■ **演習データ**
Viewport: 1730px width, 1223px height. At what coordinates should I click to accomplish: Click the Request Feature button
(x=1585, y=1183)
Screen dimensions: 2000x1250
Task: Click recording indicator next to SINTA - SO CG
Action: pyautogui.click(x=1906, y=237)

■ **設問**
上のデータを一字一句変えずにすべて書き写してください。

■ **演習の解答**
Viewport: 1730px width, 1223px height. At what coordinates should I click to accomplish: Click the Request Feature button
(x=1585, y=1183)
Screen dimensions: 2000x1250
Task: Click recording indicator next to SINTA - SO CG
Action: pyautogui.click(x=1906, y=237)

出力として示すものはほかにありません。